Tocqueville believed that social welfare exacerbated conflicts between rich and poor. Having part of their wealth forcibly confiscated, the wealthy would come to resent the class of welfare recipients. Tocqueville said that the poor, too, would continue to feel discontent since they would take their economic relief for granted: “One class still views the world with fear and loathing while the other regards its misfortune with despair and envy.” 
Bloated welfare also becomes a point of jealousy and political conflict that communism uses to destroy people’s moral and social harmony. This has been observed in the Greek economic crisis: Rather than a conflict between rich and poor, the struggle was to be had between the middle and upper classes. Among the latter, tax evasion has become a “national sport,” according to Greek officials cited by The Economist. At the same time, so as to not upset its constituents, the Greek government has relied on taking loans to offset diminishing tax revenue and maintain the same level of welfare found in other European countries.

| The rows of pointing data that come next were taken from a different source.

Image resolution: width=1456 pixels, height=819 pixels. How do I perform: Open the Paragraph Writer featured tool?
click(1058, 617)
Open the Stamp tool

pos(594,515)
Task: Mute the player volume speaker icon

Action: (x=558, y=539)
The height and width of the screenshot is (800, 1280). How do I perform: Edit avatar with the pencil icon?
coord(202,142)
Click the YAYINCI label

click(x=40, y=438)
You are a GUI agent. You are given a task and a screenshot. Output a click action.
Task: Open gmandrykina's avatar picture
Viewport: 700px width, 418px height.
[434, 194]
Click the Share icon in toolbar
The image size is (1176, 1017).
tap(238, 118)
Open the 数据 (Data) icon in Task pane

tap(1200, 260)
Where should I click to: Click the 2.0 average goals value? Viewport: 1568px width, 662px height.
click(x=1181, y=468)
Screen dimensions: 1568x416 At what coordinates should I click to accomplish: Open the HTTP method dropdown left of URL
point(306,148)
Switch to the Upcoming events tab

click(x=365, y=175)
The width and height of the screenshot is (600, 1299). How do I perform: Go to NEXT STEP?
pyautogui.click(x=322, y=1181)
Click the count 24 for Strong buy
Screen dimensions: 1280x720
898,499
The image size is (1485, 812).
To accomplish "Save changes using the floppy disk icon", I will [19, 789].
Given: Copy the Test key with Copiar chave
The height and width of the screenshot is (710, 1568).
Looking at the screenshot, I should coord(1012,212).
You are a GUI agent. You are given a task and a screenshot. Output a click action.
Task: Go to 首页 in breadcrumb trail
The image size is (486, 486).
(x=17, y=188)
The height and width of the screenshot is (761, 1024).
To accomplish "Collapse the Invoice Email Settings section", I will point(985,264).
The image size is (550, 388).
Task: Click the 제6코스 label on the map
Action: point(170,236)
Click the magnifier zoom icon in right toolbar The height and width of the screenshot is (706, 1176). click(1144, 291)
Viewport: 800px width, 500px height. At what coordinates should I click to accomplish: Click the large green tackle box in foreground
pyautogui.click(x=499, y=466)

In the aftermath of the economic crisis, the Greek government attempted to cut back on social welfare, only to meet with staunch resistance from the general population. The people set their sights on the wealthy and demanded even higher taxes be levied on them, creating a headache for the government that has yet to be resolved.
The welfare system erodes the traditional work ethic and makes people feel entitled to that which they did not earn. As industriousness is punished, the entire economy suffers.
In 2010, a practical study by Martin Halla, Mario Lackner, and Friedrich G. Schneider produced data showing that social welfare disincentivizes hard work in the long term. And such a result will not be shown until a long period of time later. The three economists concluded that the dynamics of the welfare state are inimical to the health of a nation’s economic base.